Kasane, the Kabuki show to be seen at Sadler's Wells next month, is about a suicide pact that goes grotesquely wrong. Beautiful Kasane has fallen in love with dashing young samurai Yoemon: she's conceived a child out of wedlock, her vengeful family is pursuing them, and an ecstatically conjoined death is the only answer. As Yoemon loses his nerve, they spot a skull floating towards them on a river: this carries a curse that unfolds with chilling horror.

Kasane's body begins to get eaten away, and her face becomes hideous; Yoemon takes a sickle and hacks at this travesty of the woman he loved; she dies messily, then rises from the dead like an emaciated ghost, but is once more beautiful. Excited shudders all round.

The actor who originally played Yoemon was Ichikawa Danjuro I, being the first in a long succession to bear this name: the Yoemon at Sadler's Wells will be his direct descendant Ebizo XI, an equally charismatic 28-year-old whose huge following is giving Kabuki a new lease of life.

By doubling as a TV soap-star, this Porsche-driving Lothario has done wonders for the street-cred of the fossilised form into which he'd been born. "But I'm still just a little chick - I'm only copying what my father taught me," Ebizo told a Japanese interviewer this year.

"Even when he tells me to do something I disagree with, I still obey him. My great-grandfather taught his three sons in the same way, but they took the art in different directions, following their different personalities."

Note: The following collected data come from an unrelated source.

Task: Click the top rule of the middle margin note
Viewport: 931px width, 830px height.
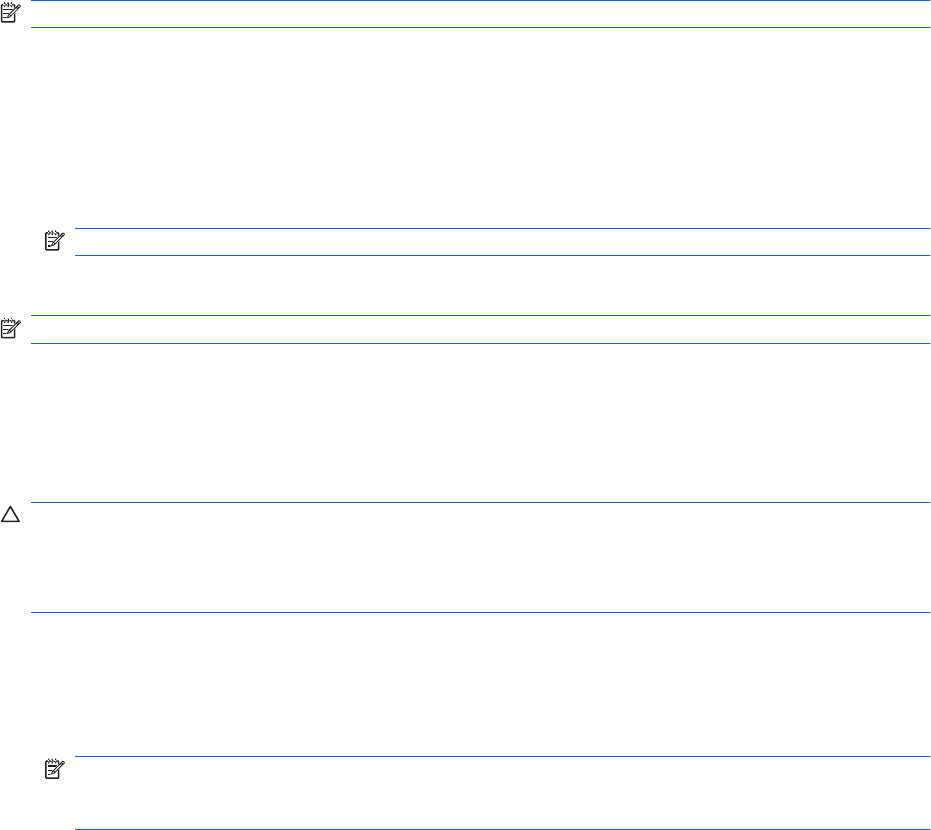Action: click(x=480, y=316)
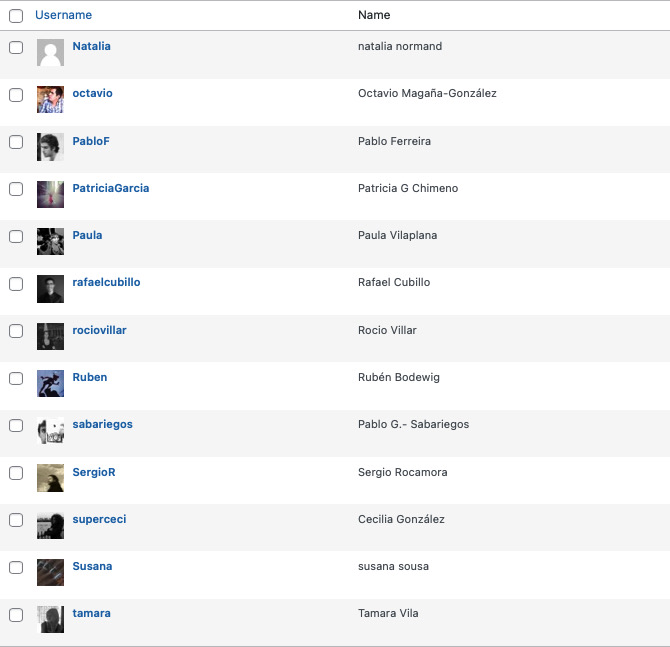Click sabariegos' avatar thumbnail
This screenshot has width=670, height=647.
50,430
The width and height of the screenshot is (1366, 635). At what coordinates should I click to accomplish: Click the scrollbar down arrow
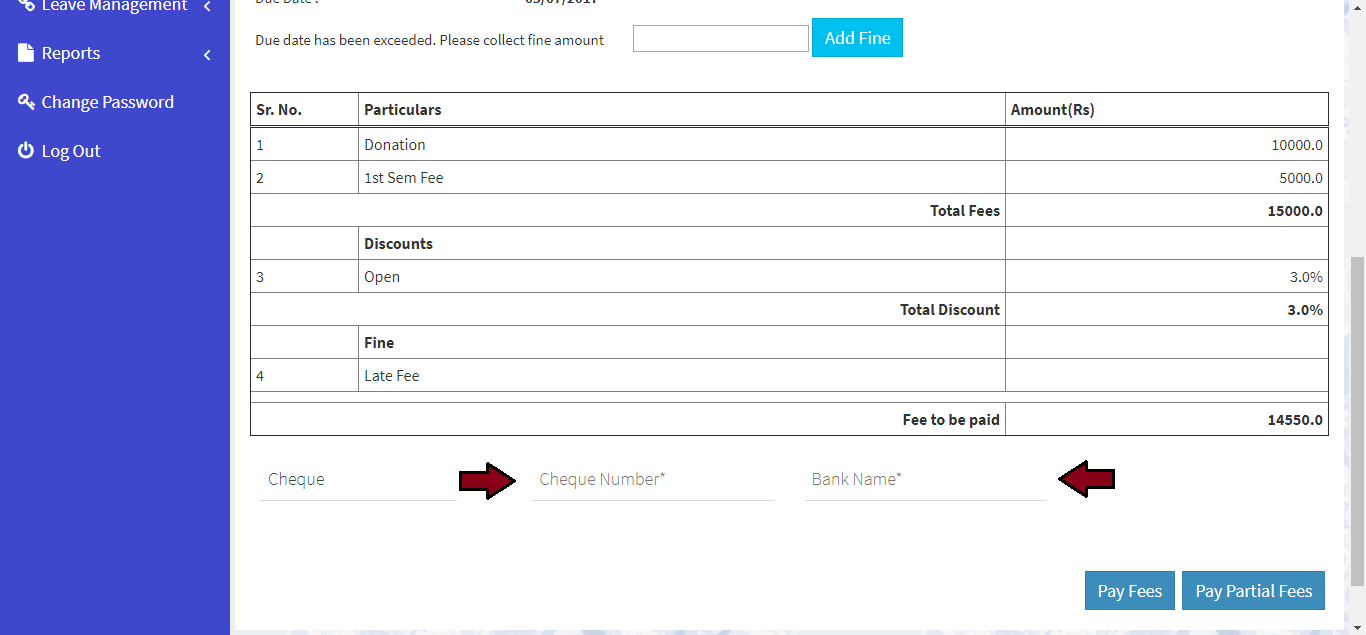[x=1357, y=627]
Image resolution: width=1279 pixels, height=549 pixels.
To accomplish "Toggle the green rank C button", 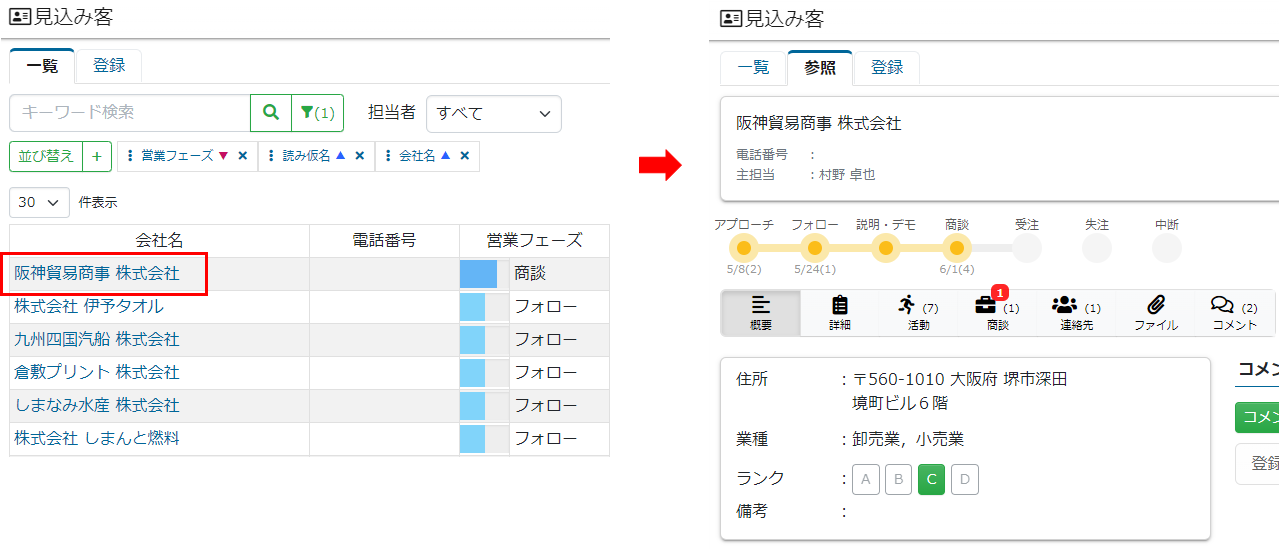I will [931, 480].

This acceptance of gerontocracy is the essence of Kabuki, as is the humility with which its leading actors aspire to, and earn, their names. Ebizo was born Takatoshi Horikoshi. He was renamed Shinnoske Ichikawa when he made his first professional appearance at eight, and finally acquired the historic "Ebizo" in a "succession" ceremony that involved a journey to the family temple; home-visits to fans to ask their blessing; and a four-night theatrical extravaganza in which he showed what he could do.

And what this little chick can do is extraordinary. He's a muscular hunk, and in the Superman-role which he chose to play at his succession, he radiated massive force. But as Sadler's Wells audiences will see in the other work he's bringing, he can also, in an onnegata role, communicate melting femininity.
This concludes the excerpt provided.